====== 審決文 ======
2 甲第4号証のクランプが、「略直角をなすフランジ部90Aの上面と側面に対応する略直角部分87(正面図を参照)を有していることになり、この略直角部分87によって「建築工事用クランプ」を板材であるH鋼材90のフランジ部90Aに位置決めできるようになっている」(審判請求書11頁14行から18行)としても、略直角部分87は、L字状をした固定体81の垂直部81Aの上端部に固着された水平方向に延びる筒体82下面に設けられた開口縁部86Aによって形成されているに過ぎない。固定体81は略直角の開ロ部を持つものではなく、筒体82も固定体に対して揺動可能ではなく、又開ロ縁部86Aも固定体81の垂直部81Aの上端に固着されていて固定体に沿って設けられたものではない。したがって、甲第4号証は、本件考案の構成要件4とはかけ離れた構造を示すもので、「同様な構造」が開示されているとは言えない。

3 以上の点から、請求人の主張する無効理由はいずれも本質的に根拠を有しないものである。
====== データ ======
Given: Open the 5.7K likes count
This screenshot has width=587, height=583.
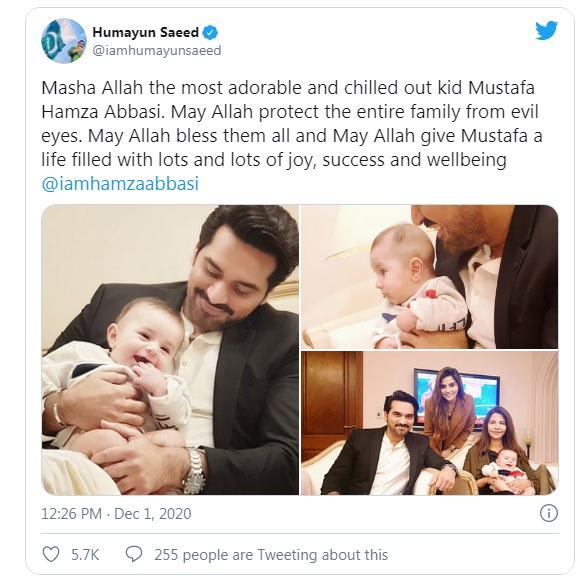Looking at the screenshot, I should (x=85, y=555).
======
[指示 A] 次の(i)〜(iii)が審決文の内容と合っているかを判定する。それぞれ「はい」か「いいえ」で答え、決め手となる審決文の語句をそのまま引用すること。(i) 甲第4号証の筒体82は固定体に対して揺動可能である。(ii) 甲第4号証の略直角部分87は、筒体82下面に設けられた開口縁部86Aによって形成されている。(iii) 請求人の主張する無効理由は、いずれも本質的に根拠を有しないとされている。
[指示 B] 審決文で引用されている請求人の主張は、審判請求書のどの箇所にあるとされているか。
[指示 C] 審決文の最後の文を受けて、その先を書き継いでください。
このデータは審決文とは関係がない。

[解答 A]
(i) いいえ。「筒体82も固定体に対して揺動可能ではなく」
(ii) はい。「略直角部分87は、L字状をした固定体81の垂直部81Aの上端部に固着された水平方向に延びる筒体82下面に設けられた開口縁部86Aによって形成されているに過ぎない」
(iii) はい。「請求人の主張する無効理由はいずれも本質的に根拠を有しないものである」

[解答 B] 審判請求書11頁14行から18行。

[解答 C]
乙第1号証:実願昭58-28546号(実開昭59-134638号)のマイクロフィルム及び同公開公報

第三 当審での検討
一 甲第2、1及び4号証に記載された事項
1 甲第2号証について
甲第2号証には、意匠に係る物品として建築足場組立用クランプとの記載があり、さらに同公報の図面の記載からすると、
「所定板材に固定される開口部を有する側面略コ字形の固定体と、固定体に揺動自在に軸着された連結体と、連結体に取付けられて所定管材を把持する把持体とから成る揺動クランプにおいて、連結体を、把持体が取付けられる取付板と、固定体を両側から挟装する一対の両側板とで断面略下向コ字形に形成し、連結体を揺動せしめて固定体が固定された板材に対して垂直あるいは水平に位置した際に、固定体上面あるいは側面に衝接して連結体を係合支持する支持体を前記取付板下面に設けると共に、取付板の両側板が延長されない両側縁に固定片を夫々設け、固定体が固定された板材に対して把持体が垂直あるいは水平のいずれの位置にあっても、支持体と固定片が同時に固定体に夫々係止する揺動クランプ」
が記載されているものと認められる。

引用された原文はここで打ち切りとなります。